1. I will do it you when you come

2. I will do it when you are coming

3. I will do it when you have come

1 means after or during my coming. 2 means during my coming. 3 means after my coming.

What if I say "I will do it when you have been coming"?. Is it the same as 1 or 2 or maybe 3 or it is just wrong?

• In this context when you come normally means when you arrive. (1) and (3) usually mean the same. (2) could mean when you are planning to come (as in this song). Your last example is simply not something anyone would ever need to say. Commented Jul 6 at 15:38
• @KateBunting let's transform my last example to "Everything will be wet when it has been raining". Is then present perfect continuous okay? Commented Jul 6 at 15:47
• Yes, it's fine (no pun intended!). Commented Jul 6 at 15:53
• @KateBunting when it comes to my example "Everything will be wet when it has been raining". I am pretty sure that I could change "when" to " once" or "as soon as" and the meaning remains the same.
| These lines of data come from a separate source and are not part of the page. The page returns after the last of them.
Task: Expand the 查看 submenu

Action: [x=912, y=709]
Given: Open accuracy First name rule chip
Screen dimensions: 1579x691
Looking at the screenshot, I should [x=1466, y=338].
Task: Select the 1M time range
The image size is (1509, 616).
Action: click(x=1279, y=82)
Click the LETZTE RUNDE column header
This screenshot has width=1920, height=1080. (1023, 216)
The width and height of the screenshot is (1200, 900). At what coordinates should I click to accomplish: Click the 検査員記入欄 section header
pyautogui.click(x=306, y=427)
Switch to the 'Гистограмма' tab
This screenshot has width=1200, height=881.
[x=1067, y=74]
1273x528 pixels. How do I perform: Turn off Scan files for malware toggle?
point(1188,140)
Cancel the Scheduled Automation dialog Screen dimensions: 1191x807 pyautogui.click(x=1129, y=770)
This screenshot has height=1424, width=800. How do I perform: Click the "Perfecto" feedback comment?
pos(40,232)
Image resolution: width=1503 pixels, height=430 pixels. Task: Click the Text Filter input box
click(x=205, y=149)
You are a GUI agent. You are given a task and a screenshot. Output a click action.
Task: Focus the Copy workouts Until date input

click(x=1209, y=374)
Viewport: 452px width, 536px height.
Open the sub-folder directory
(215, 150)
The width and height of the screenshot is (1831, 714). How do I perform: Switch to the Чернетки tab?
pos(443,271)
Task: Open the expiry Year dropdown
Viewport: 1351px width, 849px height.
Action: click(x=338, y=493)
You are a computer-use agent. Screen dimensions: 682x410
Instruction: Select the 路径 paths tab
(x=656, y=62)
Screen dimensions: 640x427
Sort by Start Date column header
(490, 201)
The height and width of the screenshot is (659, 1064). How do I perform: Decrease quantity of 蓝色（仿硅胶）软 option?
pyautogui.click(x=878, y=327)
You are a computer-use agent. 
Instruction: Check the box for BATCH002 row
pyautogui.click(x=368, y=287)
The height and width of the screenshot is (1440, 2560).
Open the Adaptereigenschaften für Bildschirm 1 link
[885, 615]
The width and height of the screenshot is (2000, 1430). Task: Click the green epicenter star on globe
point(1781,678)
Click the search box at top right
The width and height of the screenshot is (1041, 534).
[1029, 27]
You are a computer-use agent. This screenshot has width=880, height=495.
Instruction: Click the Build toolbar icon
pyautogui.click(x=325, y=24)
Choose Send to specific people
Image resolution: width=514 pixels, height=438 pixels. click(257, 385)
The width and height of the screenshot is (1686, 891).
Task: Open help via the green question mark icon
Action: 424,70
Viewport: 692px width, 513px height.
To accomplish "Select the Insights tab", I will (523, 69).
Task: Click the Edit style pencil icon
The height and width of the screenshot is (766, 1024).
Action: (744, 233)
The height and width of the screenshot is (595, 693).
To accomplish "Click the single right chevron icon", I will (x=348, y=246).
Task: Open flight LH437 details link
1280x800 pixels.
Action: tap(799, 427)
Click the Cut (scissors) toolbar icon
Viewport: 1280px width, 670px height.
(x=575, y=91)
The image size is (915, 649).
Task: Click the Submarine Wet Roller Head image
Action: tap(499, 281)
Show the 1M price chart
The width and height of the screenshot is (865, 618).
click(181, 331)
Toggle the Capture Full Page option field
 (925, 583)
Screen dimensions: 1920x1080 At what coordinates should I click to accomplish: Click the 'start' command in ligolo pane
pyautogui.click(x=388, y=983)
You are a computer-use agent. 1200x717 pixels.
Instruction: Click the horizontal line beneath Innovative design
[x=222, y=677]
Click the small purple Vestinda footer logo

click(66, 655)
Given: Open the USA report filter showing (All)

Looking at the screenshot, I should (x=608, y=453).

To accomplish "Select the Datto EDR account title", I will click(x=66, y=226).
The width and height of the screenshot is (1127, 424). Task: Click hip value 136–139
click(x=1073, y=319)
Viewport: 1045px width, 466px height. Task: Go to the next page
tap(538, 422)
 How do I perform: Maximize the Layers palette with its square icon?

I also feel that using "while" there instead of "when" would be wrong but I don't know why. Can you say if I'm right and why? Commented Jul 6 at 16:03
• Well, yes - except that once and as soon as both imply that 'everything being wet' is a desirable state that you are waiting for. Which I suppose could be the case if there has been a drought! While makes no sense here because it has been raining implies that the rain is over. I suppose your next question will be "What if I say while it has been raining for an hour?" Answer: in that case you would simply say while it is raining. Commented Jul 6 at 16:57

The small problem is that come can refer to being en-route ("Don't worry, I'm coming and wil be there on time") and "when" wants a point-in-time, some kind of temporal anchor or temporal terra firma.

when you arrive would be better, or "when you get here".

I will unlock the gate when you get here.

I will let you in when you arrive.

But come does also have the meaning "arrive" though in American Engish it is a meaning that is fading somewhat:

She'll be driving six white horses when she comes.

However, comes lacks the sense of 100% completion that "gets here" has; it means "is approaching".